§ **Exercise requirements**:
Start with the first line of the material. Repeat each line exactly through the one that contains "Given: Open the Privacy Policy page".

§ **Supplied information**:
::::::

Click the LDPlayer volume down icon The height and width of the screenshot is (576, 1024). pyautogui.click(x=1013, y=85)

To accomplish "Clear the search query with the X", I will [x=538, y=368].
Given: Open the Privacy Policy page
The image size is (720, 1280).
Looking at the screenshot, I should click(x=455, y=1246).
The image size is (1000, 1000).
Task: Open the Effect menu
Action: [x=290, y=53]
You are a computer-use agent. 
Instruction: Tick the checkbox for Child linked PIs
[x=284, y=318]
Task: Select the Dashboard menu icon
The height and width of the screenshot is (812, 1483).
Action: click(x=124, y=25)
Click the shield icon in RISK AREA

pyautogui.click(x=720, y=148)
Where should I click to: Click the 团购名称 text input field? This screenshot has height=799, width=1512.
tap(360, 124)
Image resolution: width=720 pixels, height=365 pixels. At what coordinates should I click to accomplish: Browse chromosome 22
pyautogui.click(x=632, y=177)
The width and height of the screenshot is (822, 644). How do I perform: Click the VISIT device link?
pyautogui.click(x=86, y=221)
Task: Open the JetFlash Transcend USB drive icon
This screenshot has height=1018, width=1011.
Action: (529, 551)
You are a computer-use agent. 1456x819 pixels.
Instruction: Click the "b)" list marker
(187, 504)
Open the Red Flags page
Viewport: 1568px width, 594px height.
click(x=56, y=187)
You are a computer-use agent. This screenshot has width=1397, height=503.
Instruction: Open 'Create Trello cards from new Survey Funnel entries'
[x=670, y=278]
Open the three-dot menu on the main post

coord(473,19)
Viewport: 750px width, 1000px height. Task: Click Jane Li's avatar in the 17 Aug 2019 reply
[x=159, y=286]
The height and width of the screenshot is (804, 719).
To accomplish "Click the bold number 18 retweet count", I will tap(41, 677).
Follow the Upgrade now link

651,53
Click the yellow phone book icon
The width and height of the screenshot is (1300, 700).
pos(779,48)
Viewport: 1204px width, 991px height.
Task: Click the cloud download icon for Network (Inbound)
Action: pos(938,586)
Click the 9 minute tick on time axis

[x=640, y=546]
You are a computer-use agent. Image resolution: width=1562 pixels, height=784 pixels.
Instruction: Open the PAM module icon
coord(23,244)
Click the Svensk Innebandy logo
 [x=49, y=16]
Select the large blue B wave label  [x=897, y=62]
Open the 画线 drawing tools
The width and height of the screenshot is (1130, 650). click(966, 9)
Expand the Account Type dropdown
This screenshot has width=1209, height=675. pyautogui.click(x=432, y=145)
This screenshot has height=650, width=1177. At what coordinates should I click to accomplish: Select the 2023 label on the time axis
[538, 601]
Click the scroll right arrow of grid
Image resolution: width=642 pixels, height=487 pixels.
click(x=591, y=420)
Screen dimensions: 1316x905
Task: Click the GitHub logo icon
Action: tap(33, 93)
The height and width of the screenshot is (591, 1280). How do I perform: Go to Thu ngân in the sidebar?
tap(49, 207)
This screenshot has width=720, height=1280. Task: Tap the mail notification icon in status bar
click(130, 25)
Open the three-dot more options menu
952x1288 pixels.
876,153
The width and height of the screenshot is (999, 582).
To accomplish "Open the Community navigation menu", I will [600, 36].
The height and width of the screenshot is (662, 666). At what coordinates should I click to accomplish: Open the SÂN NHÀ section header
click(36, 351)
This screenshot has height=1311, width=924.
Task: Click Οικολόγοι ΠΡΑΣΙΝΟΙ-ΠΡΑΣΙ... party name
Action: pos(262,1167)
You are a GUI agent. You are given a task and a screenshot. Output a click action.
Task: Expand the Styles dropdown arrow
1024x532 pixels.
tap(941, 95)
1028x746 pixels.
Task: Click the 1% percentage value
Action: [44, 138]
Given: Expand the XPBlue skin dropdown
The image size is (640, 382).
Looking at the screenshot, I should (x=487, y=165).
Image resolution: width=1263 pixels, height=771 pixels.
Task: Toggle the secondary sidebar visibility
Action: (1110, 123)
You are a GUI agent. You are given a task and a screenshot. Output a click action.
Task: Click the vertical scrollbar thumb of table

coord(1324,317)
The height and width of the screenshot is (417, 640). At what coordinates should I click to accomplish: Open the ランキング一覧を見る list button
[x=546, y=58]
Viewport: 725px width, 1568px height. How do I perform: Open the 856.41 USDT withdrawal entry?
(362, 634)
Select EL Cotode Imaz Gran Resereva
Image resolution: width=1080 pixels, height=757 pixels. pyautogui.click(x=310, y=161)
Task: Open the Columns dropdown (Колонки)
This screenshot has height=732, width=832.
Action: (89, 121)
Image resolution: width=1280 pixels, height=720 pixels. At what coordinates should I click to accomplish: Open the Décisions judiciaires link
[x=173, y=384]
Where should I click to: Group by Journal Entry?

::::::

§ **Written response**:
Click the LDPlayer volume down icon The height and width of the screenshot is (576, 1024). pyautogui.click(x=1013, y=85)

To accomplish "Clear the search query with the X", I will [x=538, y=368].
Given: Open the Privacy Policy page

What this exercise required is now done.